PROBLEM REQUIREMENTS:
Nothing but the lines below from the one holding "Task: Click the vertical scrollbar down arrow" up to and including the one holding "You are a computer-use agent." should be copied, exactly and without pictures.

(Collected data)
Start of Block

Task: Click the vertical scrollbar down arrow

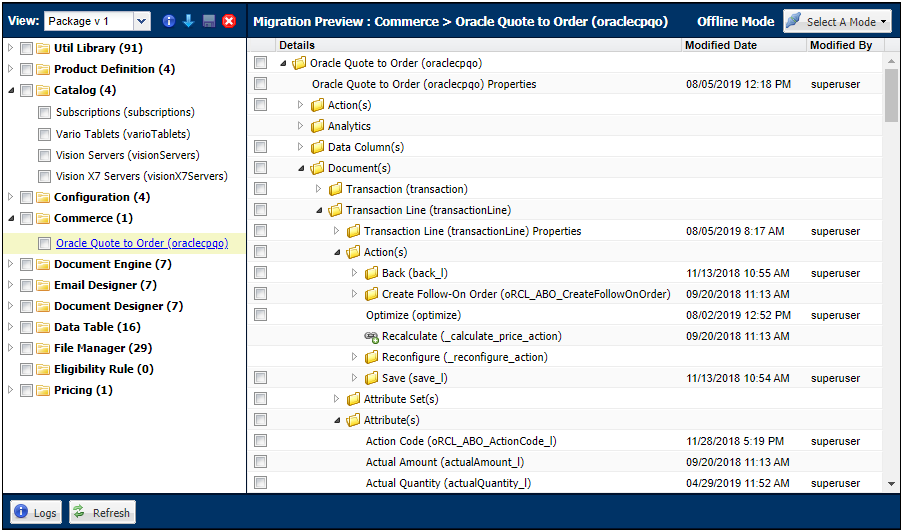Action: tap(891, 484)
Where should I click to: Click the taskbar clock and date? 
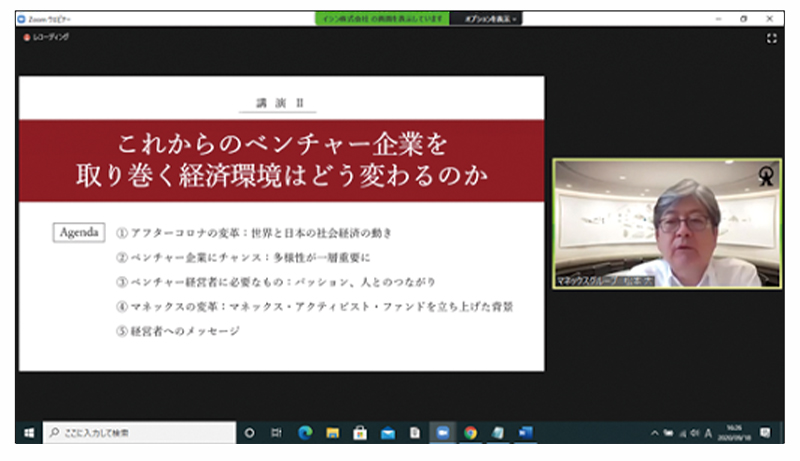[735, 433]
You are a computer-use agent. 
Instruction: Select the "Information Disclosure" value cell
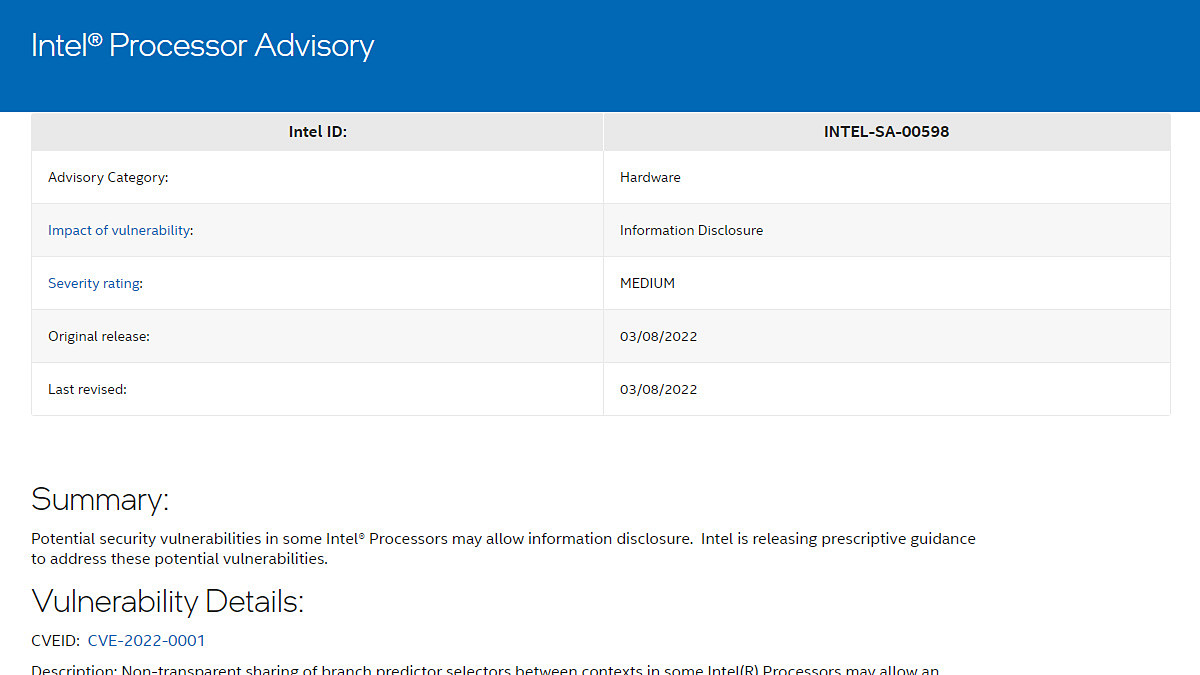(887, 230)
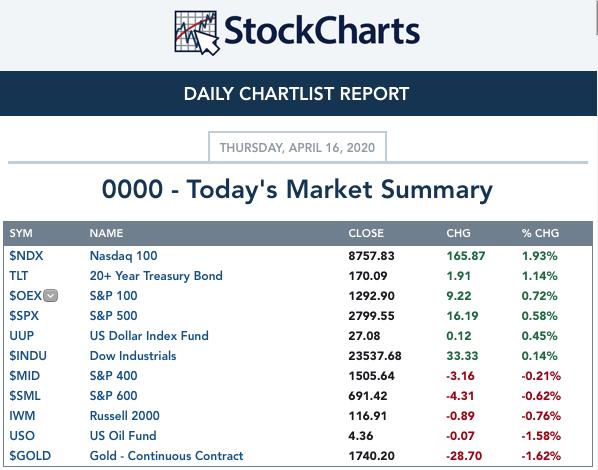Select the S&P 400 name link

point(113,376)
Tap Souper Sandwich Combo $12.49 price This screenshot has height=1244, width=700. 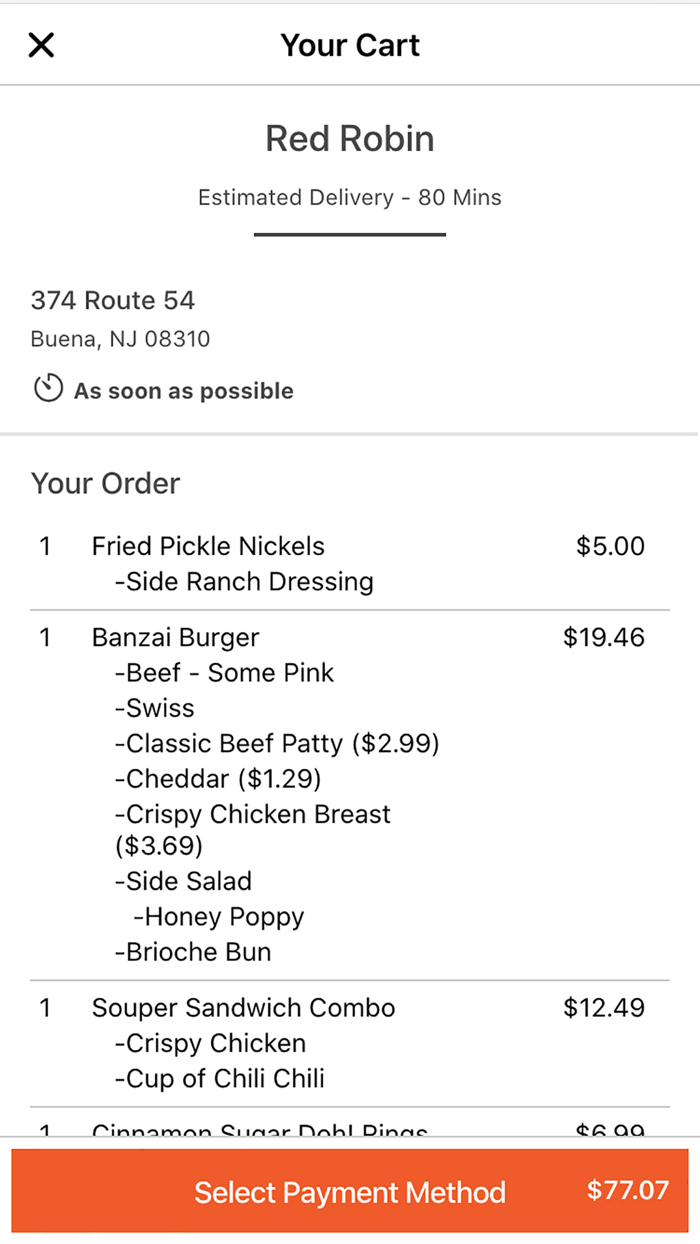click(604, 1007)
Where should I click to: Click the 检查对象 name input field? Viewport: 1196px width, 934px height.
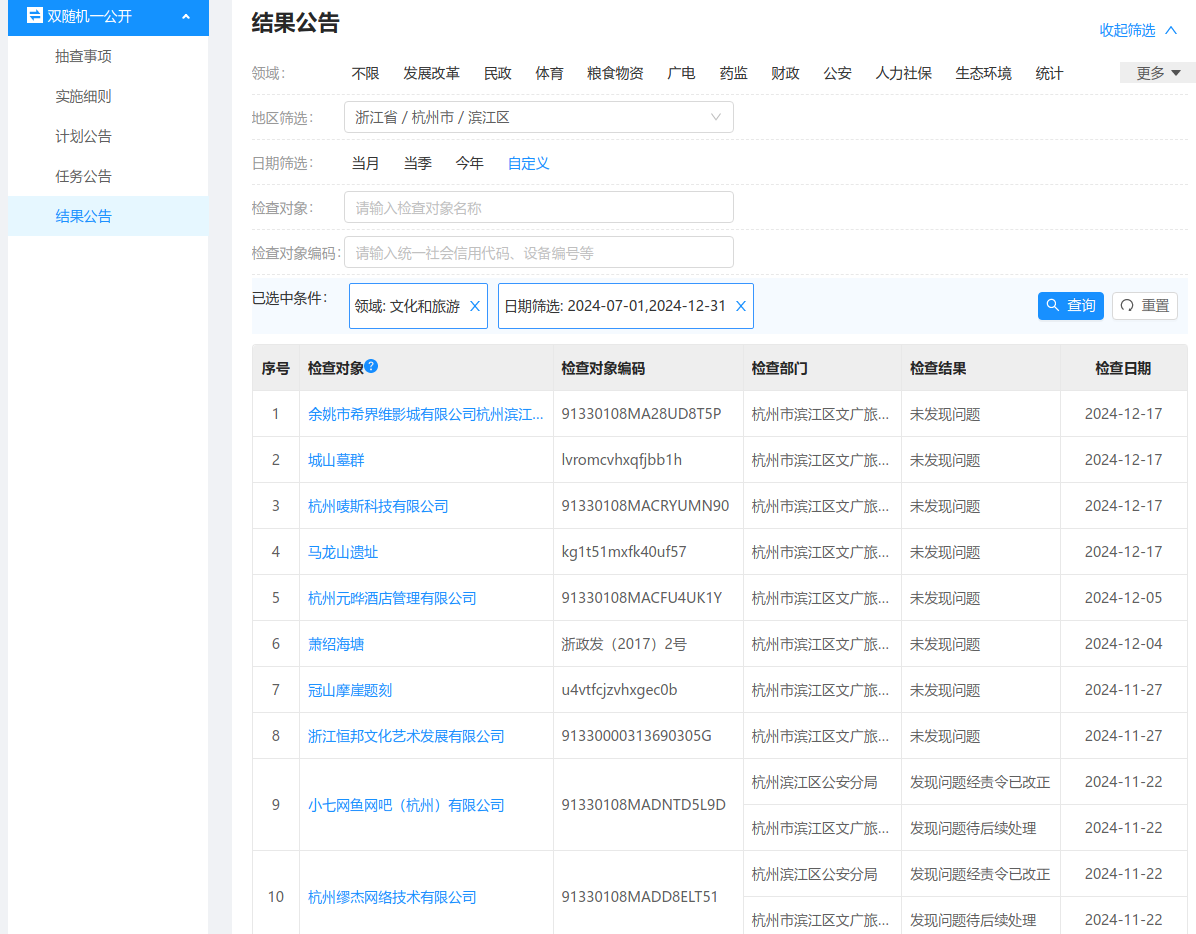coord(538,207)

End of Block
Start of Block

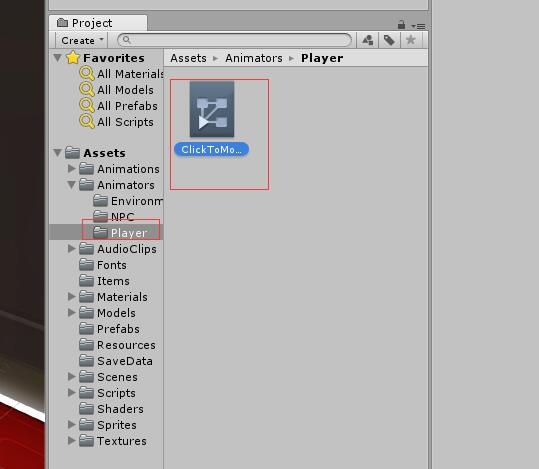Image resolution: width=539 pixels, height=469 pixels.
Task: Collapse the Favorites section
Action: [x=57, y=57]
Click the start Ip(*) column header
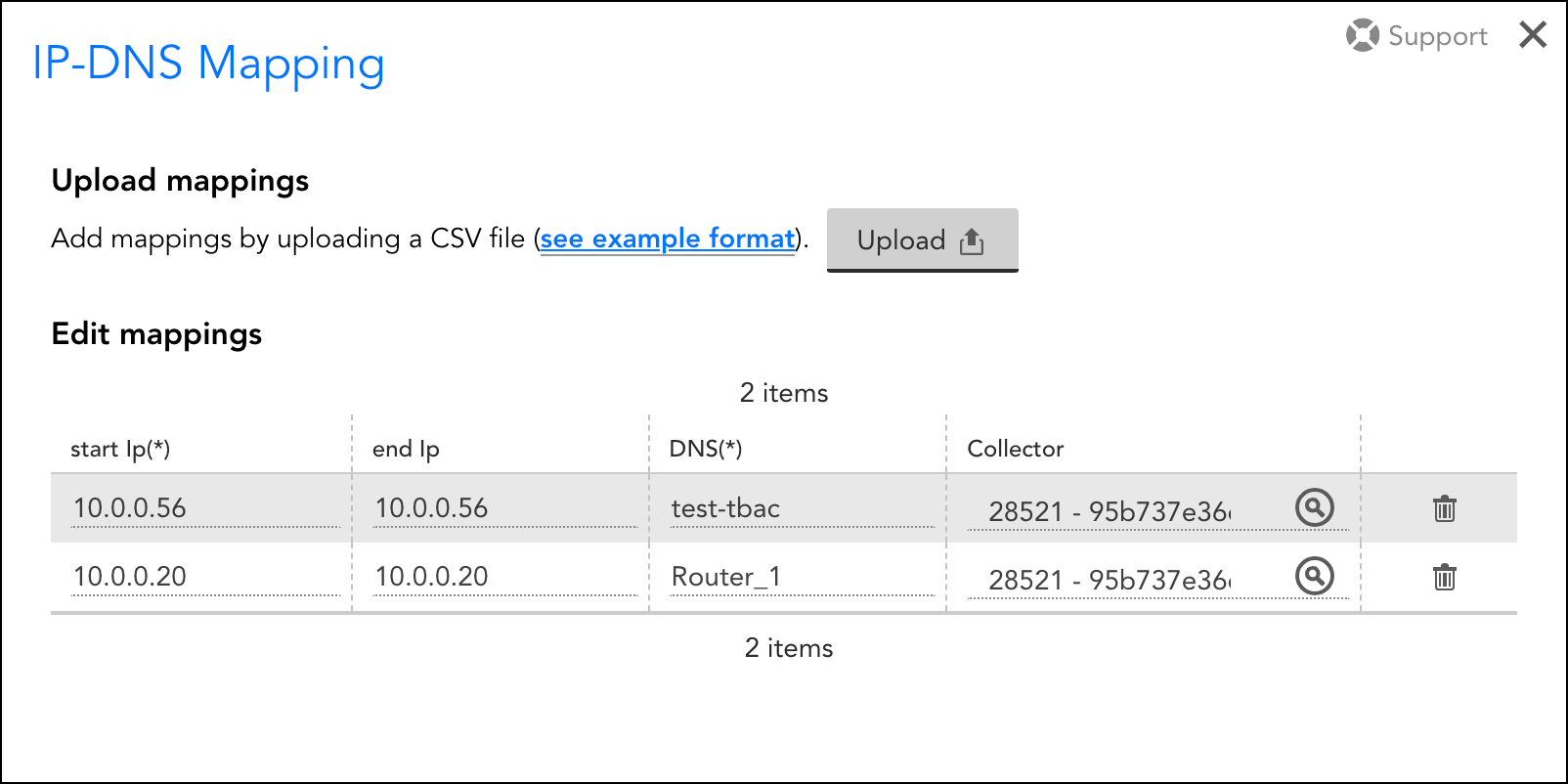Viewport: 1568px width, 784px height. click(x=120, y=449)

End of Block

REPLY:
Task: Click the vertical scrollbar down arrow

Action: tap(891, 484)
Where should I click to: Click the taskbar clock and date? 
[735, 433]
You are a computer-use agent. 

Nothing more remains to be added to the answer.